The researchers found that mice genetically engineered to lack B cells were protected from developing insulin resistance even when they grew obese on the high-fat diet. However, injecting these mice with B cells or purified antibodies from obese, insulin-resistant mice significantly impaired their ability to metabolize glucose and caused their fasting insulin levels to increase.
Clearly, antibodies play a significant role in insulin resistance in mice. But what about people? To find out, the researchers studied 32 age- and weight-matched overweight people who differed only in their sensitivity to insulin.

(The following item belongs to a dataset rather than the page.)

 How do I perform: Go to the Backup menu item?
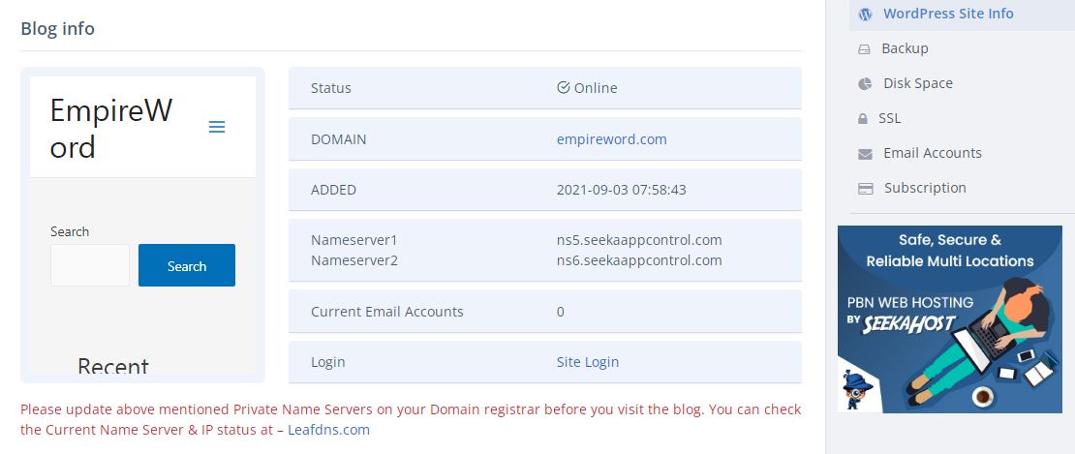[x=905, y=48]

“We were able to show that people with insulin resistance make antibodies to a select group of their own proteins,” said Engleman. “In contrast, equally overweight people who are not insulin-resistant do not express these antibodies.”

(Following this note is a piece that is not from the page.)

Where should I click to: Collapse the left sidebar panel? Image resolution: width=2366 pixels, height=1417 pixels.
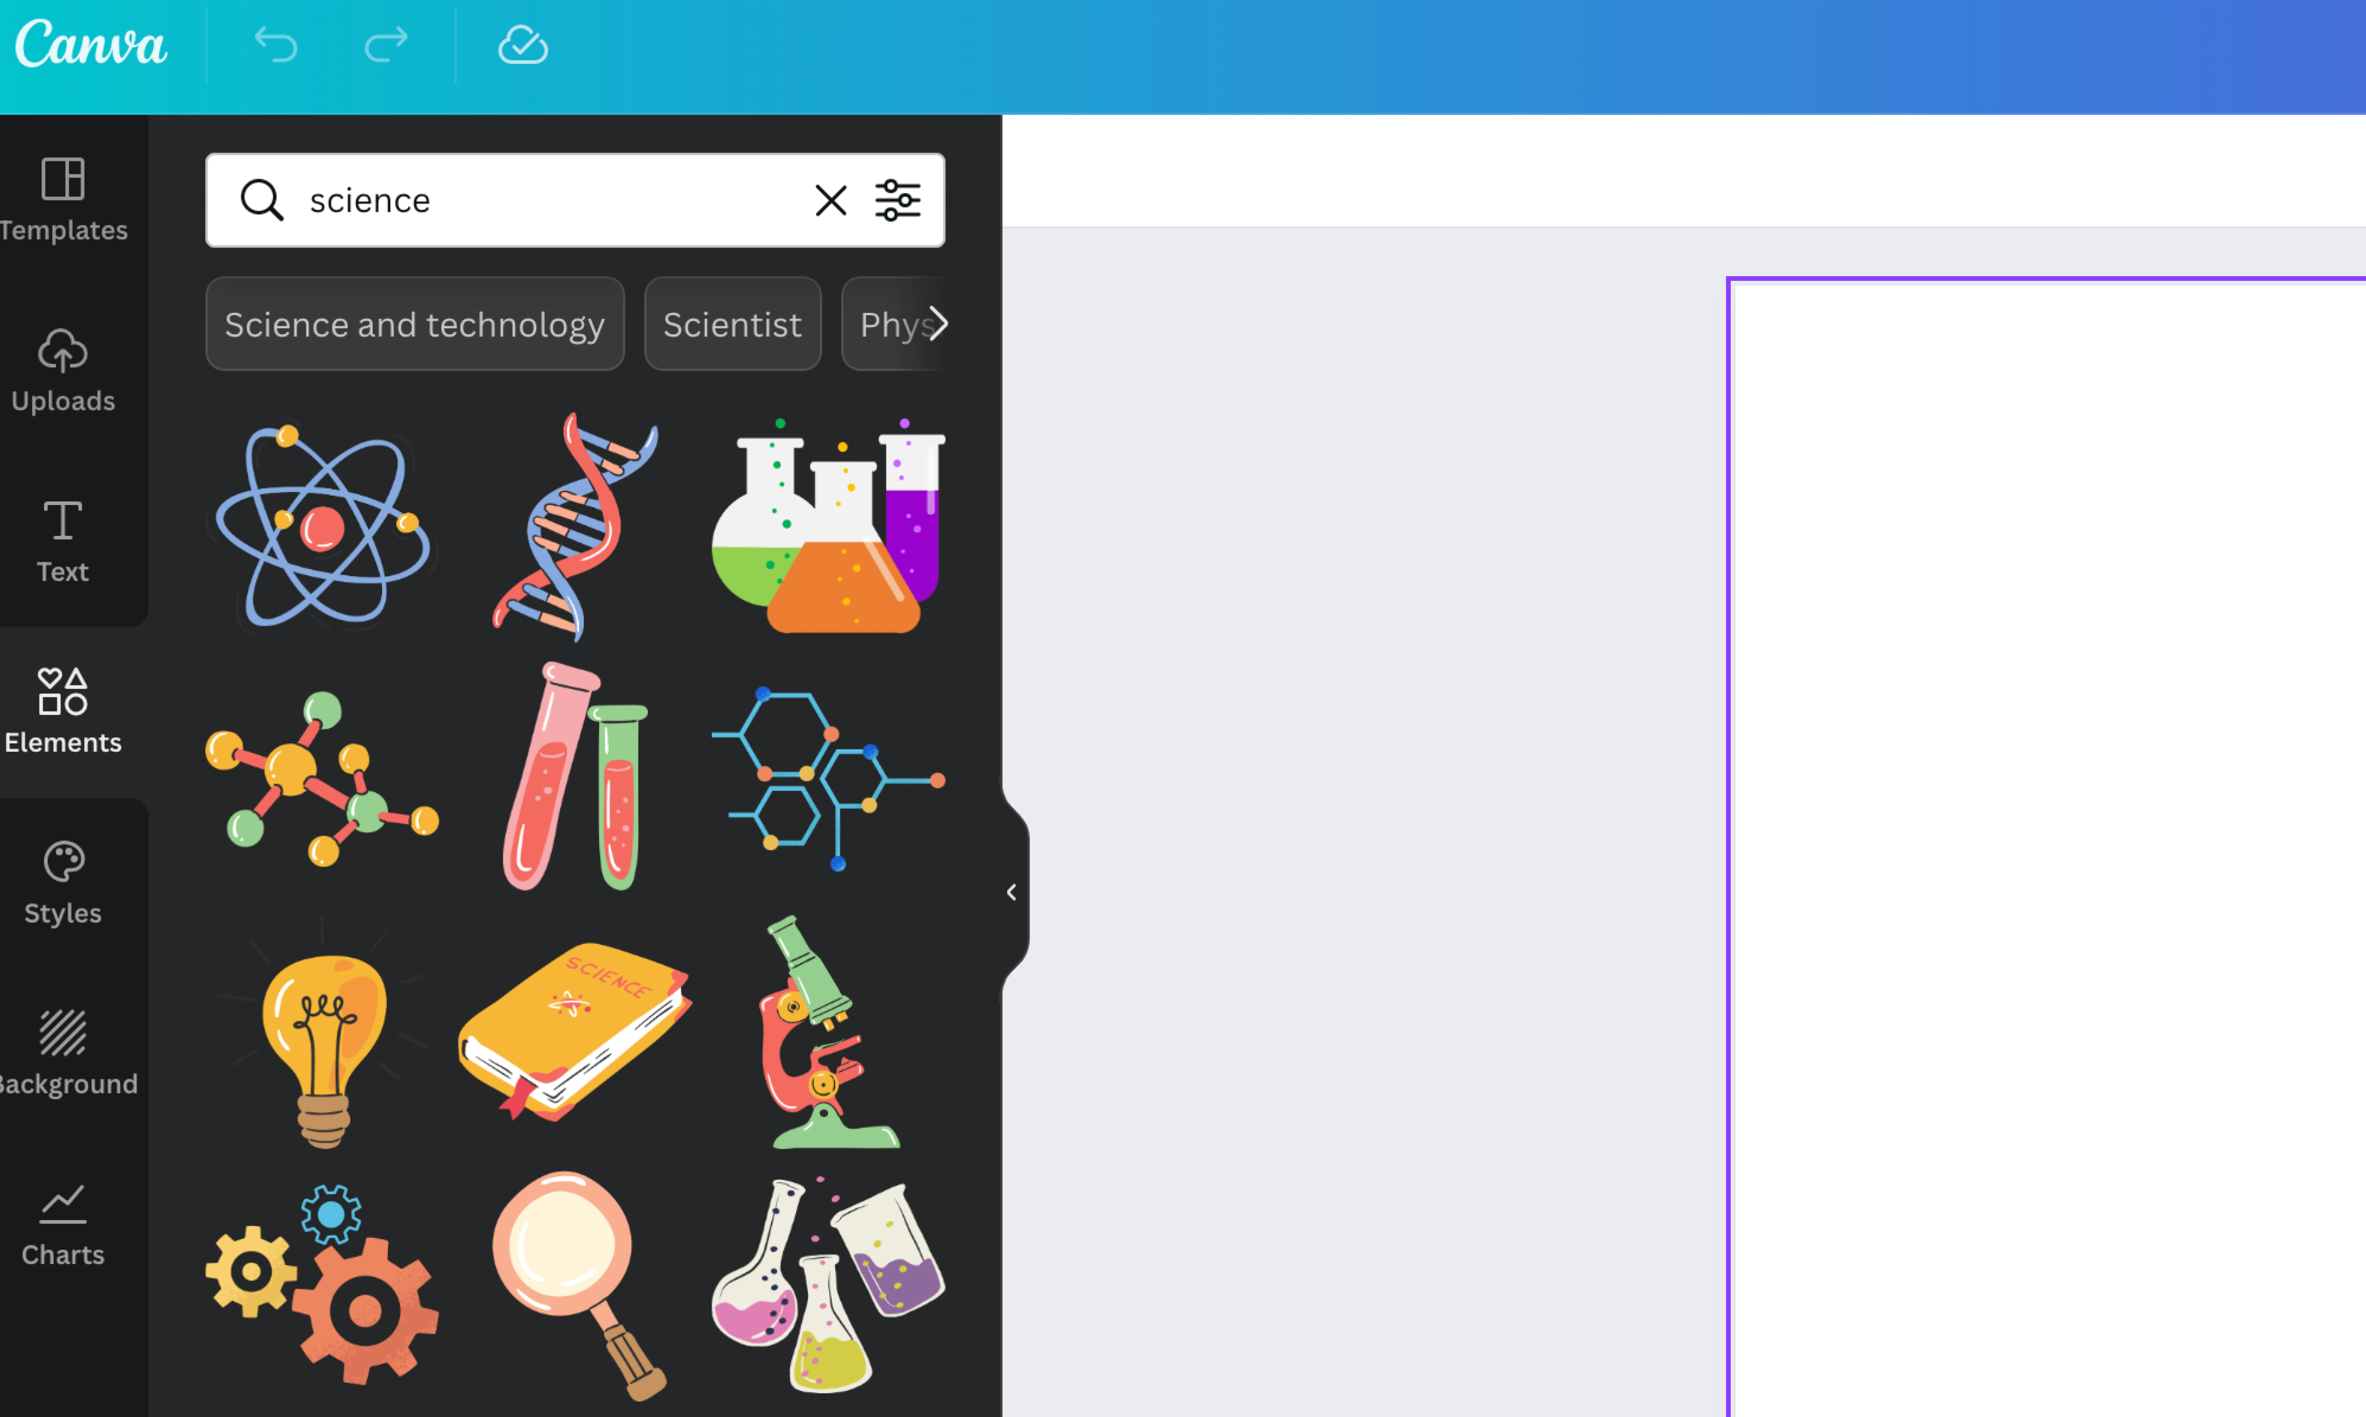click(x=1012, y=891)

“It’s highly suggestive that your body targets its own proteins as part of the development of insulin resistance,” said Daniel Winer. “It really links the concept of insulin resistance to autoimmunity. Conversely, if we could identify a panel of antibodies that might protect against developing insulin resistance, we could begin to think about a vaccine to prevent type-2 diabetes.” Vaccines could be used to induce the expression of protective, rather than harmful, antibodies and immune responses, Winer believes.
Finally, the researchers tested the effect of the anti-CD20 antibody in mice fed the high-fat diet for six weeks. Like its FDA-approved counterpart, Rituximab, the mouse anti-CD20 antibody latches onto mature B cells and targets them for destruction. It doesn’t, however, permanently stop the body from generating new B cells to replace those that are lost.
The researchers found that the mice treated with anti-CD20 showed significant improvements in their ability to metabolize glucose and in their fasting levels of insulin. One treatment lasted for about 40 days, at which time a new crop of B cells had matured and the mice again began to develop insulin resistance.
Despite the treatment’s effectiveness in mice, the researchers caution against assuming rituximab will work in humans with established type-2 diabetes.
“These animals were still in the development stage of the disease,” said Engleman, “and until we’ve done the clinical trials to evaluate this approach in humans, we can’t draw any conclusions. But our results certainly strongly suggest that immune modulation should be considered as a potential human therapy. Until then, however, diet and exercise are still the best ways to prevent type-2 diabetes in humans.”
Additional Stanford researchers involved in the study include graduate students Mike Alonso, Matt Davidson, Hweixian Leong and Justin Kenkel; postdoctoral scholars Persis Wadia, PhD, and Maria Caimol, MD; research associate Alec Glassford; assistant professor of medicine Tracey McLaughlin, MD; and assistant professor of medicine David Miklos, MD.
The research was funded by the National Institutes of Health. Daniel and Shawn Winer, along with Stanford University and The Hospital for Sick Children in Toronto, have filed joint patent applications on the use of B cell and antibody modulating agents for the treatment of insulin resistance and autoantibody diagnostic tests for the management of insulin resistance.